■ TEXT EXCERPT ■

--

Genomic evidence for two phylogenetic species and long-term population bottlenecks in red pandas

Abstract

The red panda (Ailurus fulgens), an endangered Himalaya-endemic mammal, has been classified as two subspecies or even two species - the Himalayan red panda (A. fulgens) and the Chinese red panda (Ailurus styani) - based on differences in morphology and biogeography. However, this classification has remained controversial largely due to lack of genetic evidence, directly impairing scientific conservation management. Data from 65 whole genomes, 49 Y-chromosomes, and 49 mitochondrial genomes provide the first comprehensive genetic evidence for species divergence in red pandas, demonstrating substantial inter-species genetic divergence for all three markers and correcting species-distribution boundaries. Combined with morphological evidence, these data thus clearly define two phylogenetic species in red pandas. We also demonstrate different demographic trajectories in the two species: A. styani has experienced two population bottlenecks and one large population expansion over time, whereas A. fulgens has experienced three bottlenecks and one very small expansion, resulting in very low genetic diversity, high linkage disequilibrium, and high genetic load.

Fig. 1. Distinguishing morphological differences between two red panda species.

(A and C) The Chinese red panda. (B and D) The Himalayan red panda. (A and B) The face coat color of the Chinese red panda is redder with less white on it than that of the Himalayan red panda. (C and D) The tail rings of the Chinese red panda are more distinct than those of the Himalayan red panda, with the dark rings being more dark red and the pale rings being more whitish. Photo credit: (A) Yunfang Xiu, Straits (Fuzhou) Giant Panda Research and Exchange Center, China; does not require permission. (B) Arjun Thapa, Institute of Zoology, Chinese Academy of Sciences. (C) Yibo Hu, Institute of Zoology, Chinese Academy of Sciences. (D) Chiranjibi Prasad Pokheral, Central Zoo, Jawalkhel, Lalitpur, Nepal; does not require permission.

--

(Collected data entries)

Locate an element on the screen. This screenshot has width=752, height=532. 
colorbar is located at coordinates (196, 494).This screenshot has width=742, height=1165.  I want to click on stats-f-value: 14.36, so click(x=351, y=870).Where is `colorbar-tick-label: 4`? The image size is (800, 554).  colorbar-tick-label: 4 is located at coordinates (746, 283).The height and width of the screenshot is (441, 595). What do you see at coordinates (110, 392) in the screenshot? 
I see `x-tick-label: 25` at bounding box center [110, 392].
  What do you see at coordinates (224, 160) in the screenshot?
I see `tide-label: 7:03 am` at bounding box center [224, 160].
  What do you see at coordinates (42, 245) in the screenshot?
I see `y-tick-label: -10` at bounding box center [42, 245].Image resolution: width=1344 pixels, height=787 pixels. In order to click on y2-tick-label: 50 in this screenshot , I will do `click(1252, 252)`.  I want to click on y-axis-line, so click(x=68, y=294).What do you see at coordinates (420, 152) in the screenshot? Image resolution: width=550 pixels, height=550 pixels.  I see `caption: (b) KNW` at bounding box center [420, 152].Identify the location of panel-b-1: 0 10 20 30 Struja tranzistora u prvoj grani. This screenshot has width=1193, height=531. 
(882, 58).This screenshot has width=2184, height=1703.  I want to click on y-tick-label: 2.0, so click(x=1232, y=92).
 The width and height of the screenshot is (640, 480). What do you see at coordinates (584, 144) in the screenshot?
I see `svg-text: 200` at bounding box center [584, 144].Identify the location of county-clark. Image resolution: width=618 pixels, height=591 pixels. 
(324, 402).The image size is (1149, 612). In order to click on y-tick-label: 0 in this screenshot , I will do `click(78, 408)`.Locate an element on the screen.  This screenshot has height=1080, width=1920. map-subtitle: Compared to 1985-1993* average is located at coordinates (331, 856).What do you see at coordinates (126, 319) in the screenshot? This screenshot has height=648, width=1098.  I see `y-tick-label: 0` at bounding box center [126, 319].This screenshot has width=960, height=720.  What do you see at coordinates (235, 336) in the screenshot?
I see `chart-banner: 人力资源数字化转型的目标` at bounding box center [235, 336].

--

■ YOUR INSTRUCTIONS ■
According to the red panda abstract, why does the Himalayan red panda (A. fulgens) have very low genetic diversity? Answer in one to three sentences.

■ SOLUTION TO THIS EXERCISE ■
The abstract traces it to the species' demographic history. A. fulgens has gone through three population bottlenecks and only one very small expansion. This history produced very low genetic diversity, high linkage disequilibrium, and high genetic load.